• What this task involves: Please arrange the lines below as a Markdown table with the columns Number and Line, one row per line and no rows for blank lines.
--- Entries supplied ---
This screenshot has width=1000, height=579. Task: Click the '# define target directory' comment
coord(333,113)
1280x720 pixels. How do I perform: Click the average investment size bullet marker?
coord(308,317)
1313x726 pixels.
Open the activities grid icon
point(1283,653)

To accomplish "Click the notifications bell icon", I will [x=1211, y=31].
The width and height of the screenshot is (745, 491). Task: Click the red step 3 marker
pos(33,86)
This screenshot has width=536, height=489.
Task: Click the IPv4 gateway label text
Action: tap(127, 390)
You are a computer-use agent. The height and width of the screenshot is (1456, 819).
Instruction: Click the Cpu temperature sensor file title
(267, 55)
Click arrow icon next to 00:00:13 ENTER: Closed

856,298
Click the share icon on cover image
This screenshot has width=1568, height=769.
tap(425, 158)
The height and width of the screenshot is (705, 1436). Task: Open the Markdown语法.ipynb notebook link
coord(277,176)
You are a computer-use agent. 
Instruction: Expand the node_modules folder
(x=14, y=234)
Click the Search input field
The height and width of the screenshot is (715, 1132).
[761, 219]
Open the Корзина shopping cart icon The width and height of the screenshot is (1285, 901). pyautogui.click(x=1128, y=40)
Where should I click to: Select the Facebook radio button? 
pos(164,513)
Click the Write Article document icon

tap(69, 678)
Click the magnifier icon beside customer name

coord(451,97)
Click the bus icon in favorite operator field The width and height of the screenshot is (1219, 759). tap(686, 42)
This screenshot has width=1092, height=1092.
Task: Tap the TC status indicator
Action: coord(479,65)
---
• Reply to the exercise:
| Number | Line |
|---|---|
| 1 | This screenshot has width=1000, height=579. Task: Click the '# define target directory' comment |
| 2 | coord(333,113) |
| 3 | 1280x720 pixels. How do I perform: Click the average investment size bullet marker? |
| 4 | coord(308,317) |
| 5 | 1313x726 pixels. |
| 6 | Open the activities grid icon |
| 7 | point(1283,653) |
| 8 | To accomplish "Click the notifications bell icon", I will [x=1211, y=31]. |
| 9 | The width and height of the screenshot is (745, 491). Task: Click the red step 3 marker |
| 10 | pos(33,86) |
| 11 | This screenshot has width=536, height=489. |
| 12 | Task: Click the IPv4 gateway label text |
| 13 | Action: tap(127, 390) |
| 14 | You are a computer-use agent. The height and width of the screenshot is (1456, 819). |
| 15 | Instruction: Click the Cpu temperature sensor file title |
| 16 | (267, 55) |
| 17 | Click arrow icon next to 00:00:13 ENTER: Closed |
| 18 | 856,298 |
| 19 | Click the share icon on cover image |
| 20 | This screenshot has width=1568, height=769. |
| 21 | tap(425, 158) |
| 22 | The height and width of the screenshot is (705, 1436). Task: Open the Markdown语法.ipynb notebook link |
| 23 | coord(277,176) |
| 24 | You are a computer-use agent.  |
| 25 | Instruction: Expand the node_modules folder |
| 26 | (x=14, y=234) |
| 27 | Click the Search input field |
| 28 | The height and width of the screenshot is (715, 1132). |
| 29 | [761, 219] |
| 30 | Open the Корзина shopping cart icon The width and height of the screenshot is (1285, 901). pyautogui.click(x=1128, y=40) |
| 31 | Where should I click to: Select the Facebook radio button?  |
| 32 | pos(164,513) |
| 33 | Click the Write Article document icon |
| 34 | tap(69, 678) |
| 35 | Click the magnifier icon beside customer name |
| 36 | coord(451,97) |
| 37 | Click the bus icon in favorite operator field The width and height of the screenshot is (1219, 759). tap(686, 42) |
| 38 | This screenshot has width=1092, height=1092. |
| 39 | Task: Tap the TC status indicator |
| 40 | Action: coord(479,65) |